## Page extract
---
Question

$\text{In the given figure, PT is a tangent drawn}\text{from an external point T to the circle with}\text{centre O and PQ is the diameter of the}\text{circle. Point Q and T are joined by a line}\text{which is intersecting the circle at R. If}\angle POR={78}^{\circ },\text{then find the value of}\angle PTR.$

Answer 1

$\text{In,}△OQR,$
$\because OQ=OR\text{(Radius)}$
(Angles opposite to equal sides are equal.)
$\therefore \angle OQR=\angle ORQ$

By exterior angle property,
$\angle POR=\angle OQR+\angle ORQ\Rightarrow {78}^{\circ }=2\angle OQR\Rightarrow \angle OQR={39}^{\circ }\angle PQR=\angle OQR={39}^{\circ }$

We know that, tangent at any point is perpendicular to the radius at the point of contact.
$\therefore \angle TPQ={90}^{\circ }$

$\text{Now, consider}△TPQ,$
$\angle TPQ+\angle PQR+\angle QTP={180}^{\circ }$
$\angle QTP={180}^{\circ }-{39}^{\circ }-{90}^{\circ }$
$\therefore \angle QTP=\angle PTR={51}^{\circ }$
---
## Source data
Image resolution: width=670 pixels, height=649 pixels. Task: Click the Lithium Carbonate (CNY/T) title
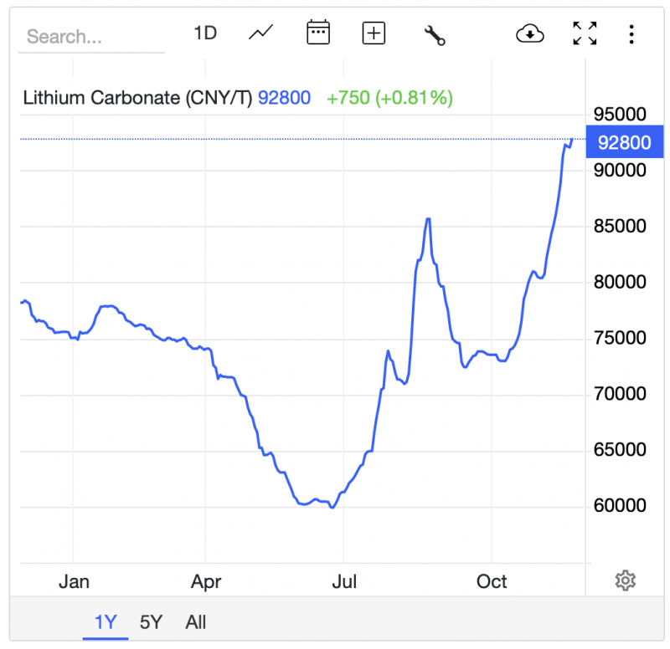[x=137, y=98]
---
## What to do
a) Restate the paragraph of the circle problem that begins "We know that, tangent at any point" more briefly, keeping its main facts.
b) Repeat everything in the circle problem from "By exterior angle" down to "point of contact.".
None of the data is needed here.

## Full answers
a) A tangent is perpendicular to the radius at the point of contact, so ∠TPQ = 90°.

b)
By exterior angle property,
$\angle POR=\angle OQR+\angle ORQ\Rightarrow {78}^{\circ }=2\angle OQR\Rightarrow \angle OQR={39}^{\circ }\angle PQR=\angle OQR={39}^{\circ }$

We know that, tangent at any point is perpendicular to the radius at the point of contact.